Though many states have sliding so-called "Romeo and Juliet laws", which consider the differences in ages of the couple rather than their individual ages, many teens are clearly vicitimized by adults. In Michigan, 31% of teens ages 15-16 giving birth indicated the father was older than 20. Whatever the difference in ages of the victims, there is a lingering taint associated with a breach of the age of consent. One article describes how conviction of statutory rape meant one New Hampshire man remained on the sex offender registry despite his long-term marriage to his alleged victim.
The articles are punctuated with interesting historical background, tracing ideas on consent to common law concerns about property and inheritance. The most valuable portion of the book insofar as social-issues research might be the section on "sexting", particularly the exploration of the unintended legal consequences of laws designed to protect children from exploitation. One article describes a Florida boyfriend and girlfriend who recorded images of themselves, and whose subsequent criminal conviction for creating and distributing child pornography was upheld in appellate court. Larry Magid’s piece on sexting describes the phenomena as an inevitable but probably short-lived side-effect of digital photographic technology.

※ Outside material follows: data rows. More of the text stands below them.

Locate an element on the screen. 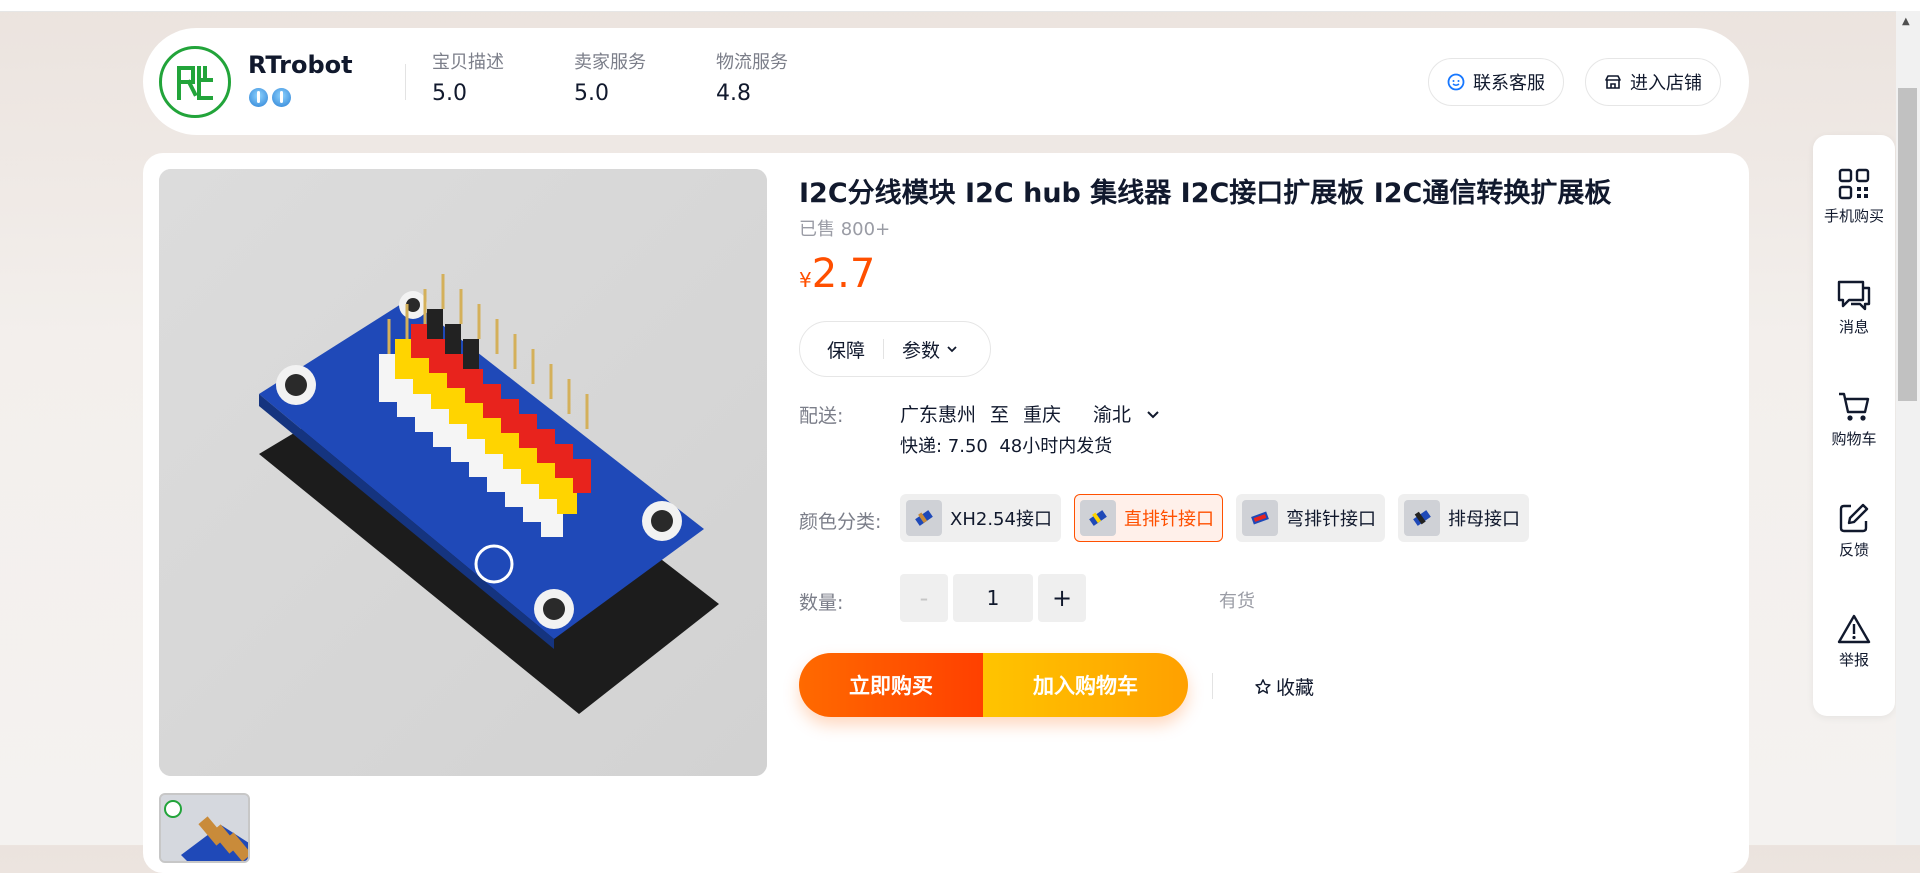 This screenshot has height=873, width=1920. enter-shop-label: 进入店铺 is located at coordinates (1666, 84).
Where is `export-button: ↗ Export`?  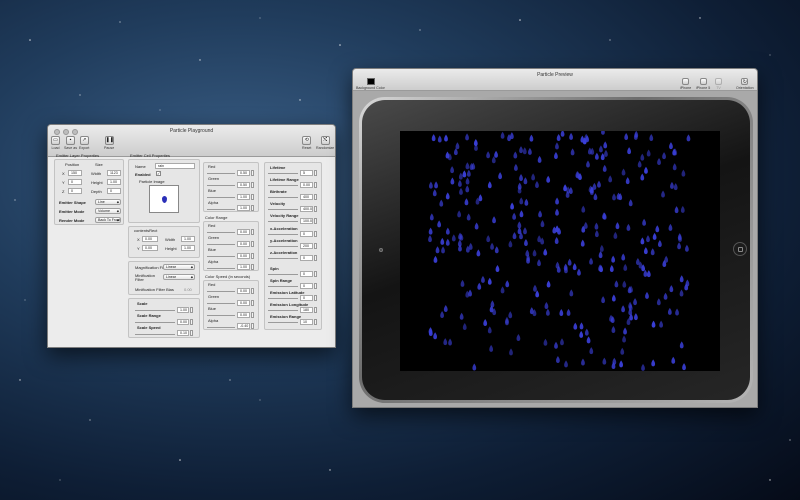 export-button: ↗ Export is located at coordinates (84, 143).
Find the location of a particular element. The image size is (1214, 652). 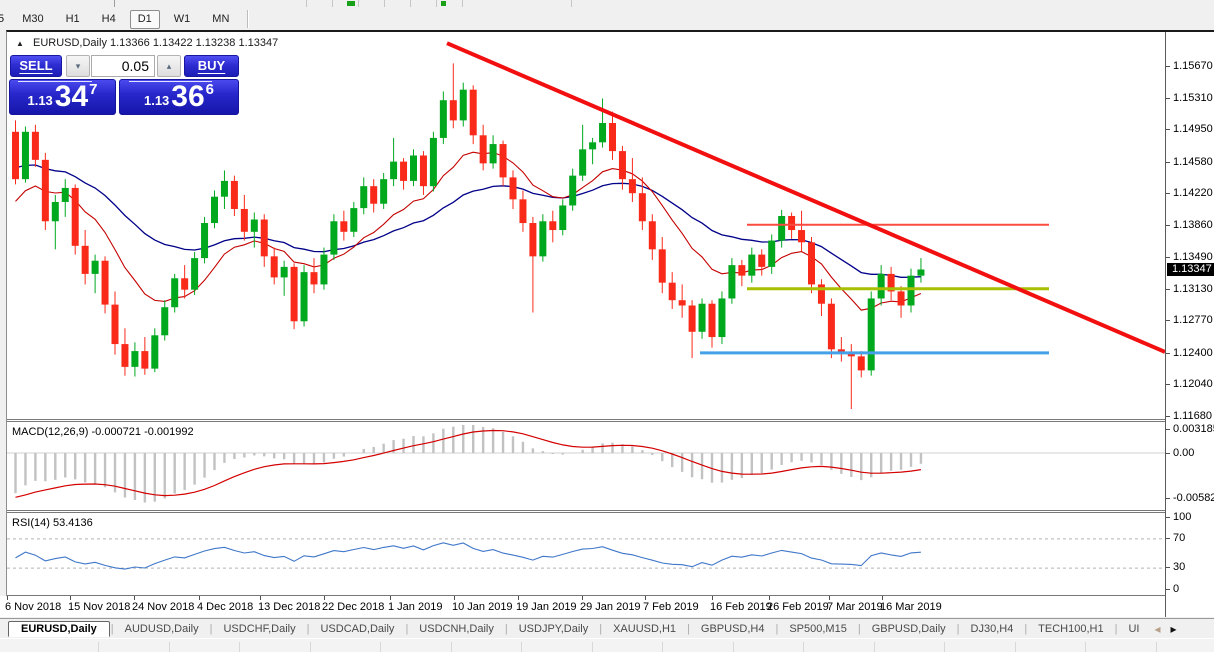

time-axis-label: 24 Nov 2018 is located at coordinates (164, 607).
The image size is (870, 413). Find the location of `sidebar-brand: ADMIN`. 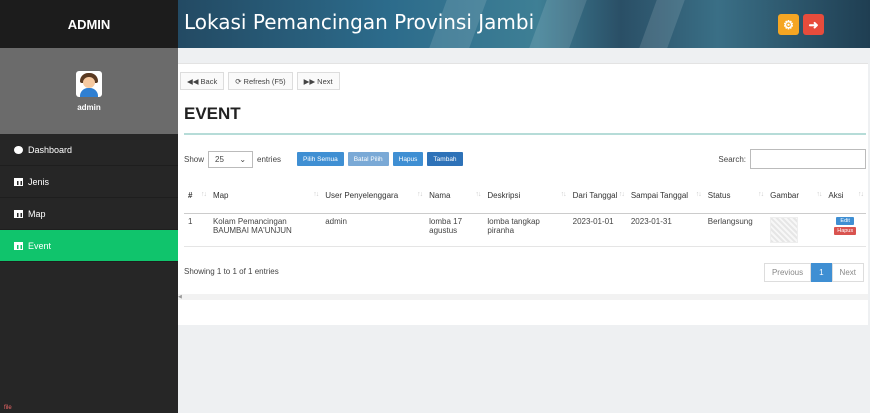

sidebar-brand: ADMIN is located at coordinates (89, 24).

The protections afforded minors varies from state to state. The book features several cross-cultural pieces about the legal morass that seems to universally surround the legal age of consent, and the U.S. perspective is contrasted with the United Kingdom and Australia. One Canadian piece describes a notorious case where a photographer was charged with statutory offenses more than 20 years after the fact.

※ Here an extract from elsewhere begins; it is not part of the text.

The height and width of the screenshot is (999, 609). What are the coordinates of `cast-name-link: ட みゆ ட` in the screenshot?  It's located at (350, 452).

Chapters are taken from publications including Newsweek, The Village Voice, and National Review, as well as Slate and a number of other, mostly organizational, Web sites. One article is published anonymously, but the author is described as "staff writer for a conservative student publication" (77). The 13 articles are supplemented with an organizational clearinghouse, bibliography of books and periodicals and an index.
This book will be a resource for teens looking for research on sexting and other issues that, on the Web, would be blocked by most school Internet filters. Recommended for school libraries.